Neste último atendimento chamei a mãe, ainda muito jovem,
que me disse o que eu já sabia. Também lembrou que eu o havia atendido e
informou que fizera como havia orientado na época uma vez que não estava
indicada a internação. Naquela época, o menino precisava de tratamentos psiquiátrico e
psicológico permanentes, entretanto junto da família. A mãe também deveria procurar ajuda. Tratava-se
de um grave e raro quadro psiquiátrico. Mas naquele segundo atendimento minha
conduta fora outra.
Apesar do prognóstico sombrio, pedi à mãe que ficasse com o
filho por uns dias em “observação” naquela unidade de urgência até que ele se
desintoxicasse da bebida alcoólica e a enfermagem cuidasse dos ferimentos. Ou
seja, fizemos o necessário para aquela situação tão desumana. Enquanto isto
outros profissionais fariam contatos com a rede de saúde mental de sua
cidade para a continuidade do tratamento após a alta hospitalar.
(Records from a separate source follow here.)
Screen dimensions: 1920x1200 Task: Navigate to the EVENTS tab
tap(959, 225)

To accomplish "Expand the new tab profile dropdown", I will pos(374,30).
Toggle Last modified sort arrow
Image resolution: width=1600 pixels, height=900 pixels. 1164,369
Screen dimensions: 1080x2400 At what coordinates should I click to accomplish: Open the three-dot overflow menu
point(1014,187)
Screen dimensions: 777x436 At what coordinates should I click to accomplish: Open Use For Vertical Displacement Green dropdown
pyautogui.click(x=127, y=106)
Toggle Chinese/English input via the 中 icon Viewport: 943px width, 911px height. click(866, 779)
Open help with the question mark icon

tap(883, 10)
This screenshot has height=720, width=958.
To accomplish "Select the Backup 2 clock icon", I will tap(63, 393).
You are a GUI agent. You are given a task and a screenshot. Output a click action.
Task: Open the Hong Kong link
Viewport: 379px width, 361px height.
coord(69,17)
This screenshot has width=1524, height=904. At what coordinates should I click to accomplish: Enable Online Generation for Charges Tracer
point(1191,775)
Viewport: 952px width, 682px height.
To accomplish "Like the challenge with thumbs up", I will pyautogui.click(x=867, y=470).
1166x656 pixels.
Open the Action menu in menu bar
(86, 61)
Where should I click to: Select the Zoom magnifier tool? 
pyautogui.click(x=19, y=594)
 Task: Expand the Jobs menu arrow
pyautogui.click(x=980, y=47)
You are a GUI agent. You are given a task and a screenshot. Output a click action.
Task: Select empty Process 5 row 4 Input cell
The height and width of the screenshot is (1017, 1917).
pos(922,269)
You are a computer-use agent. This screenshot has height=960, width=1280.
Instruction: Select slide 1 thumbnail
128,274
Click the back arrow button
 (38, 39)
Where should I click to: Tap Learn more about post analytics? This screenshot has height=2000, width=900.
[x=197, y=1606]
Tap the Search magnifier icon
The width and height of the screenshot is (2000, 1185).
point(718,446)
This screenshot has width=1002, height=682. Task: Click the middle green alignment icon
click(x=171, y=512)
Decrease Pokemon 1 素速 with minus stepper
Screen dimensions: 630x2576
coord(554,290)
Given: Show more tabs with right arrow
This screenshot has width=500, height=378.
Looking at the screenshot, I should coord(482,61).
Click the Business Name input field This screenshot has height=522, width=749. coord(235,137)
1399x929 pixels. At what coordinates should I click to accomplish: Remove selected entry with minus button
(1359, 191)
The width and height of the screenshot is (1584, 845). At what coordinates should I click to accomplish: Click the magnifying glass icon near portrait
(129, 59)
Nunca mais o vi. Porém, o meu jovem paciente e Judas, jamais
sairão de dentro de mim.
SOBRE O AUTOR DO LIVRO: Thomas Hardy nasceu em 2 de julho de 1840, no condado de Dorset e morreu em 1928. estudou arquitetura porém dedicou toda a sua vida à literatura.
"Seguindo o mesmo critério de excelência, ninguém negará que, na Inglaterra, Thomas Hardy pertence a uma categoria absolutamente ímpar, junto com Dickens, Meredith, Galsworthy, Lawrence e alguns poucos outros."(O.F.)